Pinned memory for asynchronous data transfer with OpenACC

We have been working on some experiences with the pgi compiler pgi17.10 (community edition) on nvidia accelerators K80, to superpose data movements between host and device with computation of OpenACC kernels. Our objective is then to superpose data transfer from device to host with kernel computation. Globally the following openACC code should achieve this:

const int size = 10000000;
double sum = 0.0;
double *y = (double*) acc_malloc( size * sizeof( double ) );
double *x = (double*) malloc( size * sizeof( double ) );
#pragma acc enter data create ( x[0:size] )
#pragma acc enter data copyin ( size[0:1] )

#pragma acc parallel loop present( x, size ) deviceptr( y )
   for( int i = 0; i < size; i++ )
      y[ i ] = i;
      x[ i ] = 2 * i;

const int stream1 = 1;
const int stream2 = 2;
#pragma acc update self( x[0:size] ) async( stream1 )
#pragma acc parallel loop present( size ) deviceptr( y ) async( stream2 )
   for( int i = 0; i < size; i++ )
   sum += y[ i ];
acc_wait( stream2 );
acc_wait( stream1 );

When compiling this program with
pgc++ -acc -Minfo -o main main.cpp

And analysing with nvprof there is Not visible supperposition between this two tasks. Nevertheless when compiling with

pgc++ -ta=tesla:pinned -acc -Minfo -o main main.cpp

It is posible to observe the data movementd superposition with the kernels launch.

According to the pgi documentation, the compilation flag -ta=tesla:pinned makes All the memory allocation on the host to be page locked, the memory type used to transfer data between device and host.

Therefore 2 question rises:

  1. It is necessary that the host memory be page locked to achieve asynchronous data transference and computation on the device with the pgi compiler?
  2. Is there an alternative to allocate page locked memory with a coarse-grained control of the memory regions of interest with the pgi compiler? (something equivalent to cudaHostAlloc from nvcc).

Hi cconopoima,

Data transfers between the host and device must be done from pinned memory. Hence by default, the compiler’s runtime will use a pinned double buffering system where your data is first copied from virtual memory into the buffers, and then transferred to the device.

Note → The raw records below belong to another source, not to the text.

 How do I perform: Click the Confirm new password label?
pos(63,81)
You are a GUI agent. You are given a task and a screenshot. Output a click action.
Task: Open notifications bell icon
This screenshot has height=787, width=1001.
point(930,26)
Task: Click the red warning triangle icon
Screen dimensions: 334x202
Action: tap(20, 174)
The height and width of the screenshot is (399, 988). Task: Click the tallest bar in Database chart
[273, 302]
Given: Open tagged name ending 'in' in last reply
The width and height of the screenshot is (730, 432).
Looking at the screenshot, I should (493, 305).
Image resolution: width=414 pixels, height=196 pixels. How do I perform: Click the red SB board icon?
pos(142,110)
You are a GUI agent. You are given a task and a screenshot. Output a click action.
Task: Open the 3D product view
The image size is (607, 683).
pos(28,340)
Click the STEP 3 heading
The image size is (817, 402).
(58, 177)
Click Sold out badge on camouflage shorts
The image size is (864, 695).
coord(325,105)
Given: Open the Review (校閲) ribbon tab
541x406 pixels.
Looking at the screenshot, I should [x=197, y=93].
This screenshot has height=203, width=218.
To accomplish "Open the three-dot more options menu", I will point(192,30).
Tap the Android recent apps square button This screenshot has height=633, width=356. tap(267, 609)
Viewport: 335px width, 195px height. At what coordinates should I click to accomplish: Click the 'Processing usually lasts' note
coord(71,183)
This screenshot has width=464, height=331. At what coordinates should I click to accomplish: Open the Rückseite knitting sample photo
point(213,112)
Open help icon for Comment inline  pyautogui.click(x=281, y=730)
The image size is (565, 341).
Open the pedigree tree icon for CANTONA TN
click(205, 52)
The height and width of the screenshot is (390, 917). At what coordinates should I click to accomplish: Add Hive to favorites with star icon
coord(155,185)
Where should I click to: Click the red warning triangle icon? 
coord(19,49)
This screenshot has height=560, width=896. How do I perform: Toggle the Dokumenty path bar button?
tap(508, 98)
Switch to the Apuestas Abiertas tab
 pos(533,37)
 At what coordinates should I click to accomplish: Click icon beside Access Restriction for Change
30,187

When using “pinned”, the host memory is allocate in pinned memory to begin with, so no buffers and no extra copy from virtual memory. The caveat is that physical memory is finite and more of a request to the OS so is not guaranteed. Also, the cost to allocate pinned memory is higher so shouldn’t be used if there are frequent allocations and frees.

Most likely what’s happening here is that since your kernel is small, it’s execution time is shorter than the time to copy the data to the buffers. So async is working as expected, but the imbalance in execution times is hiding this when not using pinned.

Can you try rewriting your loop to make it run longer?

Note that compute regions will block if data is returned from the device. Since you have a reduction, the compute region will need to block to wait for “sum” to be copied back. To solve, put “sum” in a data region and manually manage it’s movement.

Hope this helps,

Hi Mat Thanks for your reply

As a matter of fact, the kernel is small when compared with the time the data movement it takes to be perform when not using -ta=tesla:pinned. When visualizing on the pgprofiler the entire time that takes the data movement is way too long compared with the kernel time and no superposition between this two tasks is visible. It seams as if the

 #pragma acc update self( x[0:size] ) async( stream1 )

Blocks the openAcc kernel right after. Note that the memory regions where the update pragma acts (x) is different from the memory region where the openAcc kernel acts ( indicated with deviceptr( y ) ), so in principle no dependency between this operations should be induced.

As I mentioned in the original post, when using -ta=tesla:pinned, the memory movement as displayed by the pgprof is performed in a smaller time and there is a superposition with the openAcc kernel launched right after the update self directive.

Even though this technique including -ta=tesla:pinned improves the global computational time, it is unpractical to be used in a project where dynamic memory allocation is used. On the pgi documentation and the OpenACC standard there is nothing relative to this besides the compilation flag. I’m wondering if, it does exist an OpenACC directive to allow a coarse grained control for the creation of this pinned memory?

Not currently. We’ve had a few requests for more control over pinned memory, and I added your report to that request. FYI, it is FS#26655.

Hi brentl, Thanks for this information and for the inclusion on the request. Just one more thing, could you please tell me where to find this request (FS#26655)?

Thanks again.

Sorry, it is currently just internal until the bug is fixed or feature is implemented, then it is documented in each release.